Inner Intimacy and Empowerment: Exploring Islam’s Influence on Back American Muslims

Date of Award

5-2022

Document Type

Dissertation/Thesis

First Advisor

Dr. Grace Livingston

Abstract

How do African American Muslims in the United States Interpret Islam as a means of social and spiritual empowerment? This question is posed to understand how Islam nurtures African Americans in knowing the meaning of spiritual development, or in other terms the importance of the practice of reaffirming continuous belief, and to investigate the inner intimacy of theology that can only be explored through the narrative experience.

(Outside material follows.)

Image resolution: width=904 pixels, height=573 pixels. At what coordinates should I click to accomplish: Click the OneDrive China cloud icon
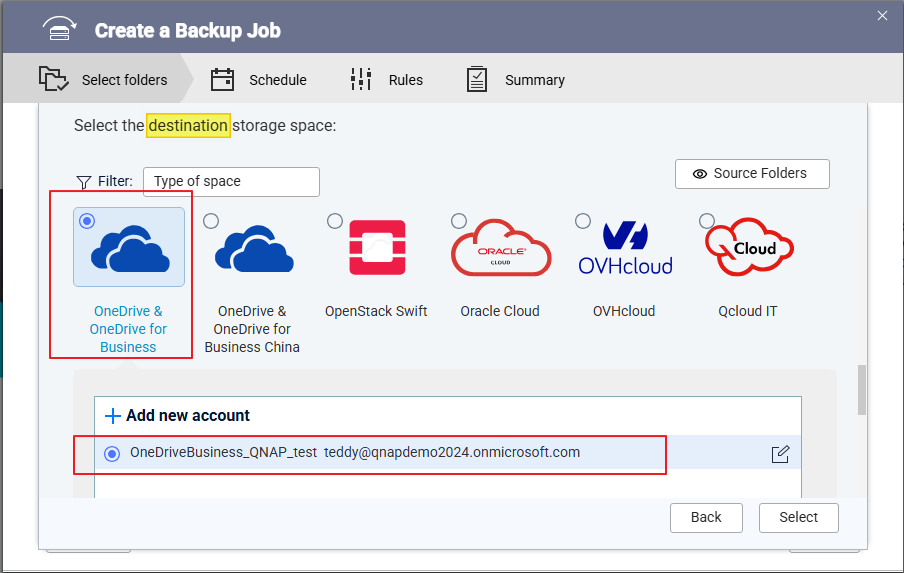click(x=253, y=249)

Rather than focusing on the racial and political discourse of NOI and other African American Islamic groups as many other scholars have done, my research concentrates on how African Americans Muslims utilize their religion as a means of social and spiritual empowerment – to look inward on the personal relationship with Allah as a vehicle of social expression. The Inner spiritual connection with God is predominantly a Sufi concept, implying that the concept of self and its refinement is created through the relationship with Allah. Sufism is not a restrictive creed; it is more of an experience than a doctrine or belief, and many diverse ways of Sufi life depend on the personal relationship with Allah. The goal is to enable individuals to "commune directly and experientially" with Allah. Under this concept, faith in Allah naturally produces a certain degree of connection with Allah, and thus fits with my idea for this research of investigating how African American Muslims use Islam as a source of empowerment and a form of deepening the relationship with Allah.